◆ **THE PROBLEM**
Anywhere the string "computer" shows up in the listing below, copy the line it is in.
DATA SHOWN below:
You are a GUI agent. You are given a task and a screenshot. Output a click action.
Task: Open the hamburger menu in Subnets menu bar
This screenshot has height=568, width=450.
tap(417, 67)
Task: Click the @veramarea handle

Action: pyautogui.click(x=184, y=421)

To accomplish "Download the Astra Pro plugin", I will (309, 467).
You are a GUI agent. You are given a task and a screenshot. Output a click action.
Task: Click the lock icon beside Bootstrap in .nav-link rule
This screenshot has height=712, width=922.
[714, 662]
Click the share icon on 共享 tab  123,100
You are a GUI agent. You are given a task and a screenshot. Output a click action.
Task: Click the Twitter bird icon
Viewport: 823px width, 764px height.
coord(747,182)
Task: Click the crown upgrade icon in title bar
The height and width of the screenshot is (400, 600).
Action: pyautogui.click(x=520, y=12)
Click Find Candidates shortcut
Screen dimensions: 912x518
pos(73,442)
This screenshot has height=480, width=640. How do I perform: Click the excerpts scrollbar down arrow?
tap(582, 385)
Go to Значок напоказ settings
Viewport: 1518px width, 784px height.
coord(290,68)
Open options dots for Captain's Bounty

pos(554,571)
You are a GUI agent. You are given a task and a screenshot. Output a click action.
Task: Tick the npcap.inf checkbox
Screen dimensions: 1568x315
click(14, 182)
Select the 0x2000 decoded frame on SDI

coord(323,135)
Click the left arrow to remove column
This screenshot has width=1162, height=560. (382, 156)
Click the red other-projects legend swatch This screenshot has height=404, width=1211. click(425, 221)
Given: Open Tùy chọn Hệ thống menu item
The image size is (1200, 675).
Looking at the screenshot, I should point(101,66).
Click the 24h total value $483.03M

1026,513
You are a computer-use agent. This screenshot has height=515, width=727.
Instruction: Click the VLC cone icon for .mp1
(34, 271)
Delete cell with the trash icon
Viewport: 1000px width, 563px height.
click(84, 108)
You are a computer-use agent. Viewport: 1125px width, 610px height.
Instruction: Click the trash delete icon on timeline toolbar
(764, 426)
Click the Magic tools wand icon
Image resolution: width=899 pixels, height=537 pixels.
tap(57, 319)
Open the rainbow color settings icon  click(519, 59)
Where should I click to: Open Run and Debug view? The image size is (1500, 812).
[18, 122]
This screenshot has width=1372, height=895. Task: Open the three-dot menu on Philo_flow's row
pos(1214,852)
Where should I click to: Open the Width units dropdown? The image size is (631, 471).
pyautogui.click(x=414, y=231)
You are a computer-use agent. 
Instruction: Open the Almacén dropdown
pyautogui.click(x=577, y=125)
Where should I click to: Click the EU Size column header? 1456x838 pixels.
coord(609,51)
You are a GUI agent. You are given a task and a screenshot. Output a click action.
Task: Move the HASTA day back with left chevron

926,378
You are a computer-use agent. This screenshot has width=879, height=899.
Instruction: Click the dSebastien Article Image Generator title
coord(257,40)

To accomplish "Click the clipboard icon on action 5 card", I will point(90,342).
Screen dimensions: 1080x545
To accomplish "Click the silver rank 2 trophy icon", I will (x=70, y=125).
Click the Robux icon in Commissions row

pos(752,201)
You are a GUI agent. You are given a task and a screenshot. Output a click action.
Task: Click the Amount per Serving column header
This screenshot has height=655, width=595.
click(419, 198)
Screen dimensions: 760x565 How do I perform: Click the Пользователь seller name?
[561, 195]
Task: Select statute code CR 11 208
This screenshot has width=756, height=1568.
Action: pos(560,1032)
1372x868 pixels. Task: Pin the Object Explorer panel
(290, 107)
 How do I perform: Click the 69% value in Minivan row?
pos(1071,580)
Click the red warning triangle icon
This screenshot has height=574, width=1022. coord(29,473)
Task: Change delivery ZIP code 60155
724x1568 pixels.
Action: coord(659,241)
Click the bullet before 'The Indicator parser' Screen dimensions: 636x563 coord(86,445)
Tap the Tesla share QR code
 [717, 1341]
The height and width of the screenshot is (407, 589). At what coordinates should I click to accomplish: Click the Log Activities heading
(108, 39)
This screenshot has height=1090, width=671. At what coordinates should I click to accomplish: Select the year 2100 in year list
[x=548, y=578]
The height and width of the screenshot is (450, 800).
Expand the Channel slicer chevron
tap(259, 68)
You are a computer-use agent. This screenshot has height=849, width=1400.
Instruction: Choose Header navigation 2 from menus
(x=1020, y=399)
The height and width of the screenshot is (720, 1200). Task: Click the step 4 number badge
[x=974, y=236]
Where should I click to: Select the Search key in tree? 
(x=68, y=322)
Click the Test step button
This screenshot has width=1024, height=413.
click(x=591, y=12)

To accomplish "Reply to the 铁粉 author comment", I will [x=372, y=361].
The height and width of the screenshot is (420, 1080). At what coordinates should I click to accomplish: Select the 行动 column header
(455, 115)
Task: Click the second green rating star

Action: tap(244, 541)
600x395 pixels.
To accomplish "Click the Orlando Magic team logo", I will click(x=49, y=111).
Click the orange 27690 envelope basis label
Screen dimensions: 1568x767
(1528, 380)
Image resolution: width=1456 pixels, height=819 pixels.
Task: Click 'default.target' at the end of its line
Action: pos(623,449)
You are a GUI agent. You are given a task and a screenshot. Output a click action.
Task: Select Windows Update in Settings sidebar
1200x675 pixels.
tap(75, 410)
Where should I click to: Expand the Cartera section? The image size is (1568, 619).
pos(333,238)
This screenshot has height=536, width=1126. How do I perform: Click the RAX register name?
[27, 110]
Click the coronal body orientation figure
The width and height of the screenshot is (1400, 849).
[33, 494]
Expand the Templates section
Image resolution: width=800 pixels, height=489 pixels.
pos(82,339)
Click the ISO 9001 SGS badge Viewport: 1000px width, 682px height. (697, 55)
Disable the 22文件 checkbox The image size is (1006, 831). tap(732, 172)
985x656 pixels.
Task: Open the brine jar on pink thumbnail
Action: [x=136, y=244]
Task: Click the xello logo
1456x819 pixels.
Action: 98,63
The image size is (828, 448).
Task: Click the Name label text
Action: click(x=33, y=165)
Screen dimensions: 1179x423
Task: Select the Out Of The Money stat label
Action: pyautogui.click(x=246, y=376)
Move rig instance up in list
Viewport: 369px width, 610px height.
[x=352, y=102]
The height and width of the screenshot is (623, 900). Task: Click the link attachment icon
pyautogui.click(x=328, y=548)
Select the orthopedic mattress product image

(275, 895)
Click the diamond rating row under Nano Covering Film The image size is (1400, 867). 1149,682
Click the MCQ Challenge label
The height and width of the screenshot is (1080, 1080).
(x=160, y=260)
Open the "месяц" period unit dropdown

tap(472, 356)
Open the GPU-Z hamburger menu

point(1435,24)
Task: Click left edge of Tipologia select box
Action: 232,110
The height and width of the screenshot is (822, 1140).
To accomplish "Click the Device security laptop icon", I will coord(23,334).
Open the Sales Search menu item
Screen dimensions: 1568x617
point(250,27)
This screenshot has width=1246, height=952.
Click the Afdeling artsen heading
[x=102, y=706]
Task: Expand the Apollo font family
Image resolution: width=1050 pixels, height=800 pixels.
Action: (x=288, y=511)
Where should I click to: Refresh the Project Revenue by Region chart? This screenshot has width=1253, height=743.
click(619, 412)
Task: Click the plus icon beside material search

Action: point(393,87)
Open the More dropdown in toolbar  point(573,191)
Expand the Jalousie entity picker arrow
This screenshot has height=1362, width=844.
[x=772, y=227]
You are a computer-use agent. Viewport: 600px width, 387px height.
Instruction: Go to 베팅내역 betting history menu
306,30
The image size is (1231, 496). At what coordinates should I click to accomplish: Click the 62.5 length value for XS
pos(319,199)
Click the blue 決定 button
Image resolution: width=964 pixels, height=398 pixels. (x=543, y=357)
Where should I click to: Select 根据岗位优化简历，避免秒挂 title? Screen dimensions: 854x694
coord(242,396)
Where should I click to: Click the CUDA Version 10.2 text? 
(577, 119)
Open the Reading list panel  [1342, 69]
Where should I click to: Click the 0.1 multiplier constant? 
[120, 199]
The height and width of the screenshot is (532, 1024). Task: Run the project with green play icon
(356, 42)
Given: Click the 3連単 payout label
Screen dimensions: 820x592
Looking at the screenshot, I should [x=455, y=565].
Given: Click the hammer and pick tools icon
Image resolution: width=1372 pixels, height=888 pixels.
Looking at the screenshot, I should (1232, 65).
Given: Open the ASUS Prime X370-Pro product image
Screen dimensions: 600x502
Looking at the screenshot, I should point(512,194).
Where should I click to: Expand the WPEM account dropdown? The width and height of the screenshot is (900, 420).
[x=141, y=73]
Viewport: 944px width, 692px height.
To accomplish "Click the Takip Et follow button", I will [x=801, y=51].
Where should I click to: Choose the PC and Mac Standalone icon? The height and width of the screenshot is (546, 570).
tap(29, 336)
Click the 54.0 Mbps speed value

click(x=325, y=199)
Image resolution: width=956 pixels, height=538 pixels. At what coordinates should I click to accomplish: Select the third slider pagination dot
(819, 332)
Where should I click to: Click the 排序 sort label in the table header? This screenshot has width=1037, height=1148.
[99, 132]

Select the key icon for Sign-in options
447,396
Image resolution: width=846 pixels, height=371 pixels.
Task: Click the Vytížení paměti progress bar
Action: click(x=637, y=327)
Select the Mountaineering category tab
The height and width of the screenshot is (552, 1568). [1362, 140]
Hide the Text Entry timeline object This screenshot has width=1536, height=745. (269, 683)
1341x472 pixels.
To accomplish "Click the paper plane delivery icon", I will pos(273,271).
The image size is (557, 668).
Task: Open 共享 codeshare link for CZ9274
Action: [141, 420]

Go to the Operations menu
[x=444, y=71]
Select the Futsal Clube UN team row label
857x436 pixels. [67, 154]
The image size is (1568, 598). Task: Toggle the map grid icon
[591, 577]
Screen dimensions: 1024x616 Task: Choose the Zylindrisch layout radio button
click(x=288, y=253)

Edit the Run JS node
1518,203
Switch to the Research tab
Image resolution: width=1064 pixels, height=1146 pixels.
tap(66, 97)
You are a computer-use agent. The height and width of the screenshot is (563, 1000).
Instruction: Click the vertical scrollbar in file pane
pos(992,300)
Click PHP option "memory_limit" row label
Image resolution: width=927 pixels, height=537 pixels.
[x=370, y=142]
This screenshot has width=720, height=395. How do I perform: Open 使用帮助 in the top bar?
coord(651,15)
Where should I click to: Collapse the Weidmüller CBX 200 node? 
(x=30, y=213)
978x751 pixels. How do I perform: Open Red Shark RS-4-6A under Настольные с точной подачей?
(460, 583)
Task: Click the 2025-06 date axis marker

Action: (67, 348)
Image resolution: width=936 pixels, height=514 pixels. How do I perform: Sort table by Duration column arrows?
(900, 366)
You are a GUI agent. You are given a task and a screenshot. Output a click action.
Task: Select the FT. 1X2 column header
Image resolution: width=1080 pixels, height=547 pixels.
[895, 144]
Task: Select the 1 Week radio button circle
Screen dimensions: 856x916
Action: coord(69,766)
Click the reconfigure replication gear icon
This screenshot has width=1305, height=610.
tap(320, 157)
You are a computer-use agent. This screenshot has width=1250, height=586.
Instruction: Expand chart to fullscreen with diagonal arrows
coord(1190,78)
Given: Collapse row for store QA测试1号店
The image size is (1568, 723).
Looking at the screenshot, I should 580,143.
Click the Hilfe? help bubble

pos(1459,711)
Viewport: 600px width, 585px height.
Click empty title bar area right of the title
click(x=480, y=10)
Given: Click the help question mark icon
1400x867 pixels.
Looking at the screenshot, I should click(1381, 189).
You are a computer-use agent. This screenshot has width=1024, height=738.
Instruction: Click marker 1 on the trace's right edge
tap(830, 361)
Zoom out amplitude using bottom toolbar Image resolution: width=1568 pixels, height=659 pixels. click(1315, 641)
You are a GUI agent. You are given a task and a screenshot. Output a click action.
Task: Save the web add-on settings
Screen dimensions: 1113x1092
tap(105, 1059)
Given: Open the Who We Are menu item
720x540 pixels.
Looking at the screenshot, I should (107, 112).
End of DATA SHOWN.
◆ **OUTPUT FOR THIS EXERCISE**
You are a computer-use agent. This screenshot has height=515, width=727.
You are a computer-use agent. Viewport: 1125px width, 610px height.
You are a computer-use agent. 
You are a computer-use agent. This screenshot has width=879, height=899.
You are a computer-use agent. This screenshot has height=849, width=1400.
You are a computer-use agent. Viewport: 600px width, 387px height.
You are a computer-use agent. The height and width of the screenshot is (563, 1000).
You are a computer-use agent. This screenshot has width=1250, height=586.
You are a computer-use agent. This screenshot has width=1024, height=738.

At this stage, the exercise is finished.